Quelle place avait le numérique quand vous avez commencé votre carrière ?
Quand j’ai commencé, les ordinateurs n’existaient pas. Ils sont arrivés 2/3 ans après le début de ma carrière. Au début, nous n’avions qu’un ordinateur pour tout un service.
C’était plutôt un outil connoté informatique/informaticien en entreprise. Ça ne se justifiait pas vraiment en termes d’usage, on avait des ordinateurs, parce que c’était nouveau, sans toujours savoir trop quoi en faire : L’ordinateur a parfois précédé l’usage de l’ordinateur.
Ensuite, il y a eu les réseaux internes qui ont permis de communiquer. C’est l’apparition des mails qui a fondamentalement changé l’usage de l’ordinateur sur le plan professionnel. On a commencé à avoir des ordinateurs personnels pour les managers, puis petit à petit pour tous les salariés.
Le numérique a d’ailleurs très vite modifié les pratiques.
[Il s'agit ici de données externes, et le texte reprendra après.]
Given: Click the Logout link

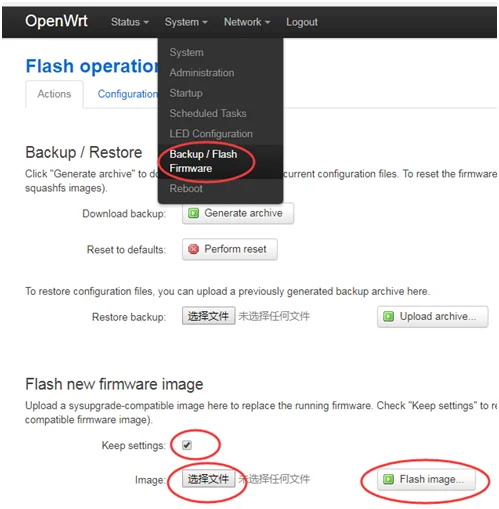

On a par exemple pu constater petit à petit la disparition du métier d’assistant qui était très développé dans des taches de gestion du courrier et des agendas (je me souviens de 2/3 assistants par service dans les années 90). Les gens se sont appropriés un certain nombre de tâches centralisées par les assistants.
Le numérique a-t-il fondamentalement transformé les techniques de management ?
Oui, c’est en train de se faire ! Le management a un temps de retard par rapport à d’autres métiers. Les jeunes managers ont très vite intégré le numérique. Ils sont nés avec, il y a quelque chose d’assez évident et naturel. Au top-management aussi, ça s’intègre plus facilement en termes d’impact stratégique.
« L’enjeu n’est plus de savoir à qui on distribue l’information, mais plutôt comment la gérer et de quelle manière la partager. »
C’est le management intermédiaire qui met plus de temps à adopter le numérique. Ce sont souvent de bons experts promus managers. On constate que certains fondent leur capacité de management sur la détention de l’information. Or, on a un surplus d’informations aujourd’hui avec le numérique. L’enjeu n’est donc plus de savoir à qui on distribue l’information, mais plutôt comment la gérer et de quelle manière la partager.
Quels sont les enjeux du management à l’air du numérique ?
Je pense que le véritable enjeu est de passer d’une logique de « pouvoir sur » à une logique de « pouvoir pour ». Les nouvelles générations savent gérer de l’information, zapper d’une tâche à l’autre rapidement.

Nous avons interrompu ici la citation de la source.